Saturday, November 16, 2013

Ignoring the need to write........

It has been months since I have placed anything onto paper.  This is not entirely true, I have figured bills, written session notes and Sunday School lessons... I guess I am either a fiction writer or a liar. What I am trying to say is I have ignored the craft of writing.  The pure joy of taking whatever is running around in my brain and putting words in some organized fashion to get the thought out into the universe.  AHHH words!  


Another story from my Great Grandmother.   The year is about 1893.    

The Doctor
      Life had not been easy for the Boyt family.  Papa had been very sick.   He had been treated by a doctor, but the doctor could not save him.  When he died he was only 35.   This man who had hunted and fished to provide meat for his family was gone.  

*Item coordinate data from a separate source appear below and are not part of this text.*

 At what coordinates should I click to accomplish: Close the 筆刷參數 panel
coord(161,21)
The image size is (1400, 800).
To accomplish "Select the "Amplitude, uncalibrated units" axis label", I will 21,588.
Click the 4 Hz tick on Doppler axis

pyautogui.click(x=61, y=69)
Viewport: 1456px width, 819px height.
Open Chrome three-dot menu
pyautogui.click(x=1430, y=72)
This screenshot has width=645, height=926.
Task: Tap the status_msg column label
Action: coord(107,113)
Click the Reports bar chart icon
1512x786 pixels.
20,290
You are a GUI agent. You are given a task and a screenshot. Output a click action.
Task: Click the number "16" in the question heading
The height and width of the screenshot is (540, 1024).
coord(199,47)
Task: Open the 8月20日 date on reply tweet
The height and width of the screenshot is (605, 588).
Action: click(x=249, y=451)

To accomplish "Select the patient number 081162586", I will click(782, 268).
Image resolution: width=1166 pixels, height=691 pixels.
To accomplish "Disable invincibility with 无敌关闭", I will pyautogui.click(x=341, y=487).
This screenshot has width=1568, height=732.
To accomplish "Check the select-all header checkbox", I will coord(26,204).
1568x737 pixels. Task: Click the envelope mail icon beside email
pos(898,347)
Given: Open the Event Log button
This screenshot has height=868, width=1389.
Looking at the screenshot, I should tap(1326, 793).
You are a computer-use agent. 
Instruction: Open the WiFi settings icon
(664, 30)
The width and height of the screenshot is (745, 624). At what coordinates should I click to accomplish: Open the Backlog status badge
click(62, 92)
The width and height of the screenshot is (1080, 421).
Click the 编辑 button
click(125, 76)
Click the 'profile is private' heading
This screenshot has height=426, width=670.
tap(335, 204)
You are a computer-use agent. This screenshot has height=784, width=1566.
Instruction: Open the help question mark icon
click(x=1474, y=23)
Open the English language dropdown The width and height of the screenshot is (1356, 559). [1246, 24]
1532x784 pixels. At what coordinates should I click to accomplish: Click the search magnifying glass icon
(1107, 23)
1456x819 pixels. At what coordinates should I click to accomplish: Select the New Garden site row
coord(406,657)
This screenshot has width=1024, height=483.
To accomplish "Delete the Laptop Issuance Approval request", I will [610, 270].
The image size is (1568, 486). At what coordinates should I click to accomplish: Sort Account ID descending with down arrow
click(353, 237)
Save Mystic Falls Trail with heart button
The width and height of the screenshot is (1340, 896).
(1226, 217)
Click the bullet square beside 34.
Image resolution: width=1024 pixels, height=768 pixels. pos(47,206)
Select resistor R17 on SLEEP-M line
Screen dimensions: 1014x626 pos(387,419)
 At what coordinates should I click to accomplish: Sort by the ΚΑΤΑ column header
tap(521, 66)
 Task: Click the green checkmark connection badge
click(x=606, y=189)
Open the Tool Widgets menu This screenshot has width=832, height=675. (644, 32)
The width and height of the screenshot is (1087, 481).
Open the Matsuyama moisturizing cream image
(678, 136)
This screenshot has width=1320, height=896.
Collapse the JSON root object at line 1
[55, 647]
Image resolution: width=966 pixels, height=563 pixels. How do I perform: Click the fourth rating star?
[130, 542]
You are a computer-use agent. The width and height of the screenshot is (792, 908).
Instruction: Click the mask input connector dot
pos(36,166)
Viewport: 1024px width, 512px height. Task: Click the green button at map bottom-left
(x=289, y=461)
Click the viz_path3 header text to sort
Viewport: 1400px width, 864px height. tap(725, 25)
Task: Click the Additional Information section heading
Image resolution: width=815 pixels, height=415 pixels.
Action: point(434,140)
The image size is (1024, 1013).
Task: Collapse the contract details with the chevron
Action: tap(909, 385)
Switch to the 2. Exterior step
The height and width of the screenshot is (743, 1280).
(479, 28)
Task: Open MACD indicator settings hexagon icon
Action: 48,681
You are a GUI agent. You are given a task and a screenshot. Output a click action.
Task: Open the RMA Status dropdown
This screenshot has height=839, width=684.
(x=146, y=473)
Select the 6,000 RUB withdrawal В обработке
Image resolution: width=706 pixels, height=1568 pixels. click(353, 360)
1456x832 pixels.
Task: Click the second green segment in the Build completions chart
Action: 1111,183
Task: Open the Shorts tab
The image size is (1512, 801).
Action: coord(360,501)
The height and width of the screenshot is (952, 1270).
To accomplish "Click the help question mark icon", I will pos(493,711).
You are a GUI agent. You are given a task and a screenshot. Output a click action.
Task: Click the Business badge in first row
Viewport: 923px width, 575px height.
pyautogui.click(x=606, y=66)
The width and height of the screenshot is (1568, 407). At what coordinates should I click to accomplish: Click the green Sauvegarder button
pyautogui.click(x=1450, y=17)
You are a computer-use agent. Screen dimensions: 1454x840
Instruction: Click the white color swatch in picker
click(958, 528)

     There was no money to pay the doctor.  So with a yard full of kids, Momma watched as the doctor came and took everything this widow with seven children to feed had except for two mules, a plow, a feather bed and an oil lamp.

     With the help of John and Henry, the Mother became the Father.  And Maude at the age of 12 became the Mother.  There would be no more formal school for her, there were too many babies to watch.  Eggs were gathered and bartered in town for the food they could not grow.  It was on one of these days when their Mother had gone to trade eggs for flour that this story takes place.

Chicken and Dumplings

     Now, you must remember that when Momma left there was a yard full of children.  And children, being as they are, have a way of getting into things that they shouldn't.  There really isn't anything new under the sun.  

     On this particular day, the children were running through the house and one of the boys ended up knocking the oil lamp off its high perch.   There it lay on the floor.  Busted.  Oh, the dread that filled these children.   They had so few earthly possessions and this being something as precious as light for the night, gone.  Busted.  They were sick.  

     How could they face their mother?  How could they have been so careless?  And as children are oft want to do, they contrived a story.  It went like this:  The old hen had gotten in the house and flew about knocking the lamp to the floor.  It was dreadful, this story, as they recounted their tale to their weary Mother.

     She went straight out to the yard and caught up this laying hen.  Wrung her neck.  Dressed her and put her in a pot.  Using some of the flour this bird had provided with her eggs, she made dumplings.  

     Here it would do the reader good to remember that meat had not been in their diet since Poppa died.  And chicken and dumplings under any other circumstances would have been a divine meal.  But this evening, as the widow and her seven children sat down to supper, hardly a whisper could be heard.  The children children choked down that poor innocent hen that their careless play and lie had doomed to die.